Search code examples
amazon-web-servicesamazon-emrspark-avro

Bootstrapping spark-avro jar to Amazon EMR cluster


I want to read avro files located in Amazon S3 from the Zeppelin notebook. I understand Databricks has a wonderful package for it spark-avro. What are the steps that I need to take in order to bootstrap this jar file to my cluster and make it working?

When I write this in my notebook, val df = sqlContext.read.avro("s3n://path_to_avro_files_in_one_bucket/")

I get the below error - <console>:34: error: value avro is not a member of org.apache.spark.sql.DataFrameReader

I have had a look at this. I guess the solution posted there does not work for the latest version of Amazon EMR.
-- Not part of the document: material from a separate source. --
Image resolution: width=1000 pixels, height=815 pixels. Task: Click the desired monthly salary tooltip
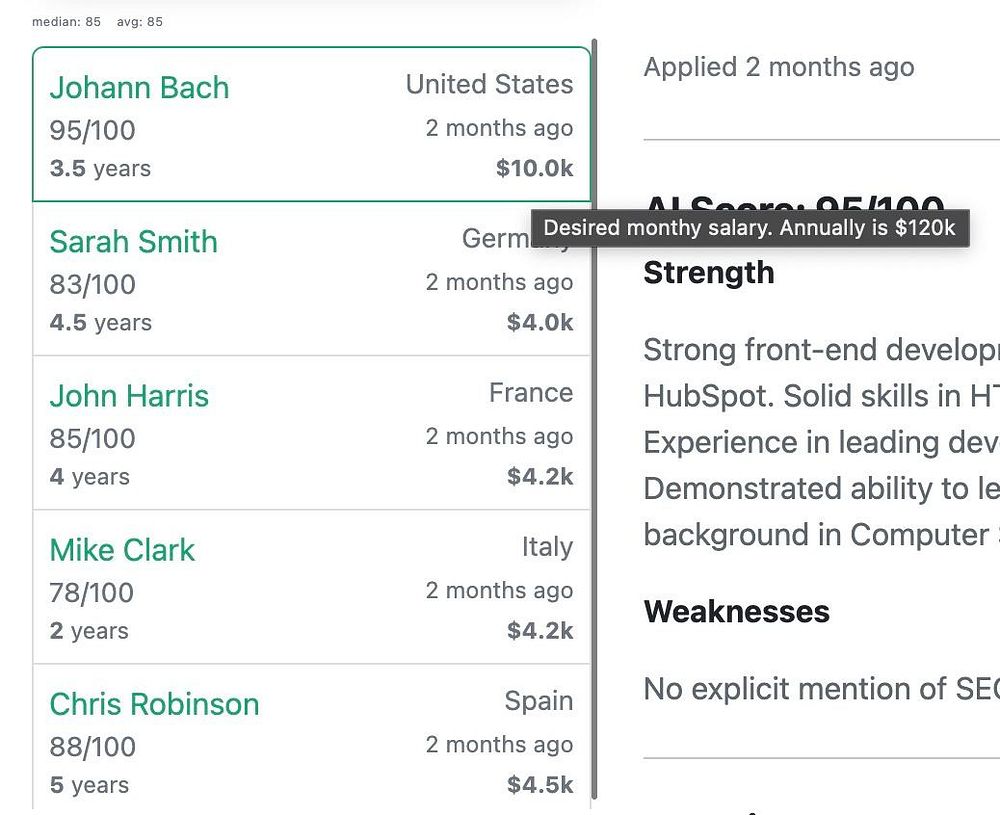tap(749, 228)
If someone could give me pointers, that would really help.


Solution

  • Here is how I associate the spark-avro dependencies. This method works for associating any other dependencies to spark.
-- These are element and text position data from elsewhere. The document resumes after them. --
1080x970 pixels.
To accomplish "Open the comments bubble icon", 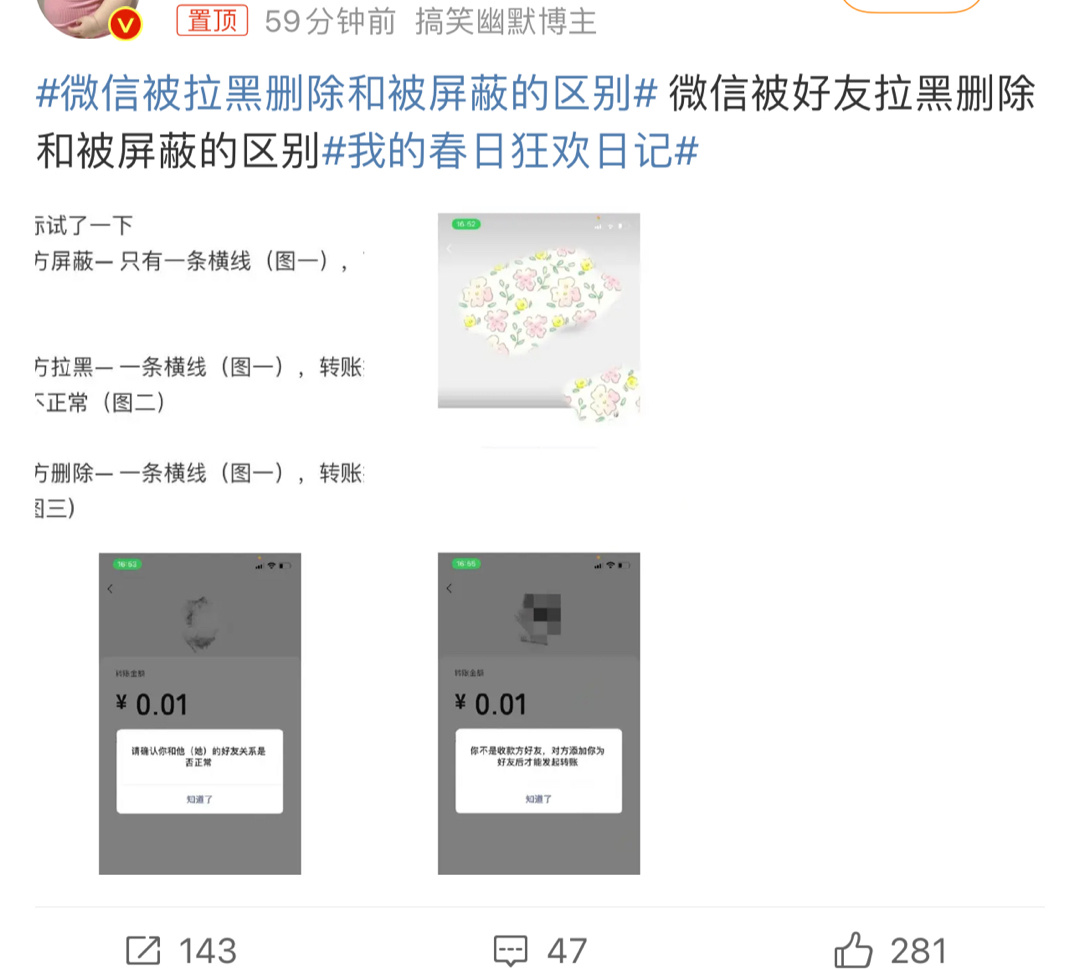I will [x=510, y=951].
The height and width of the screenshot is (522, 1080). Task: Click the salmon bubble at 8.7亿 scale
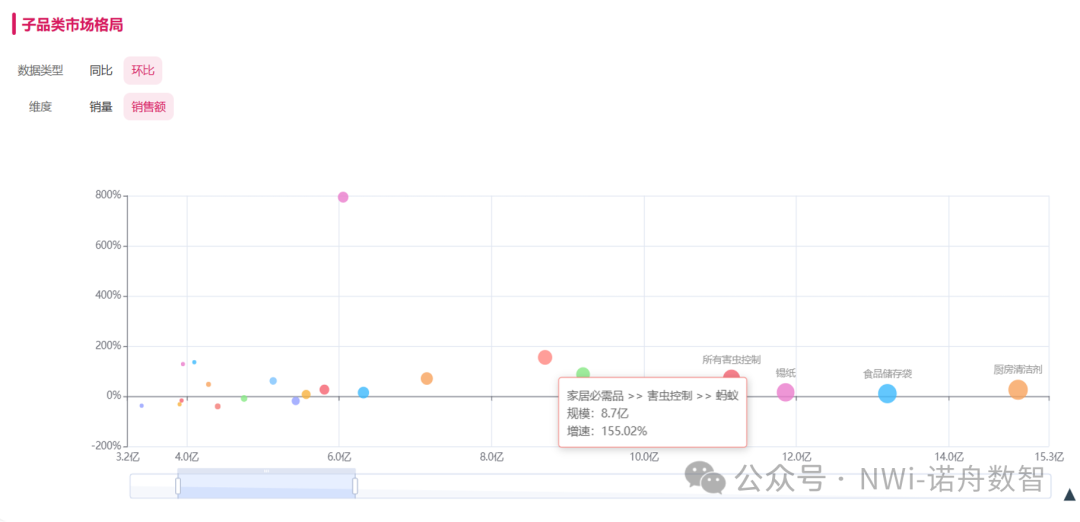tap(545, 357)

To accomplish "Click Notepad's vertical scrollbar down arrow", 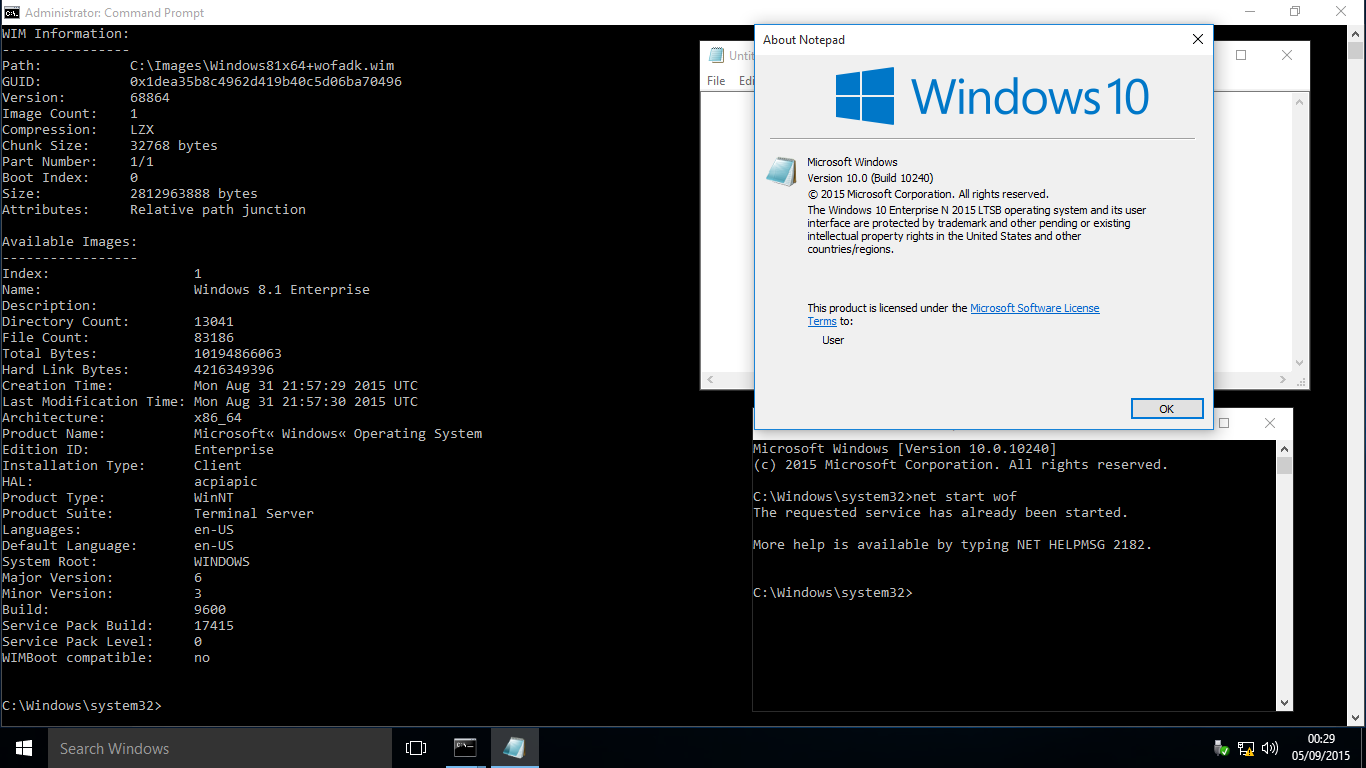I will [1300, 363].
    1. Make sure your spark version is compatible with your spark-avro. You'll find the details of the dependencies here.
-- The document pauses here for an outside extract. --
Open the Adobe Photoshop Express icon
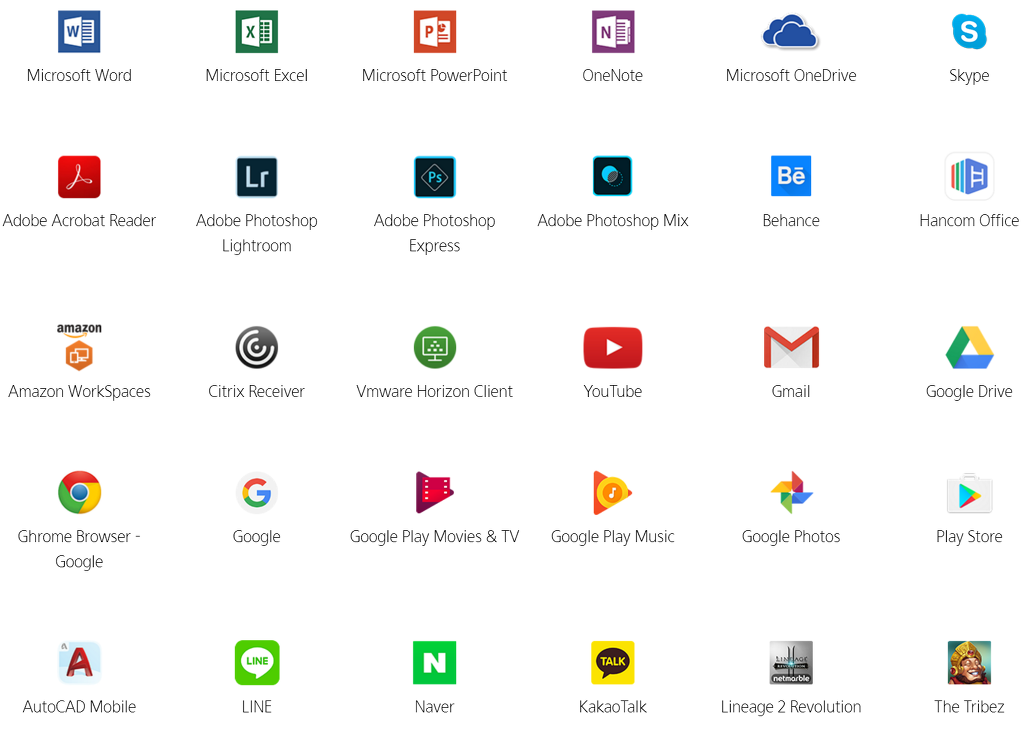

    2. I put my spark-avro file in my S3 bucket. You can use hdfs or any other store.

    3. While launching an EMR cluster, add the following JSON in the configuration, [{"classification":"spark-defaults", "properties":{"spark.files":"/path_to_spark-avro_jar_file", "spark.jars":"/path_to_spark-avro_jar_file"}, "configurations":[]}]

    This is not the only way to do this. Please refer this link for more details.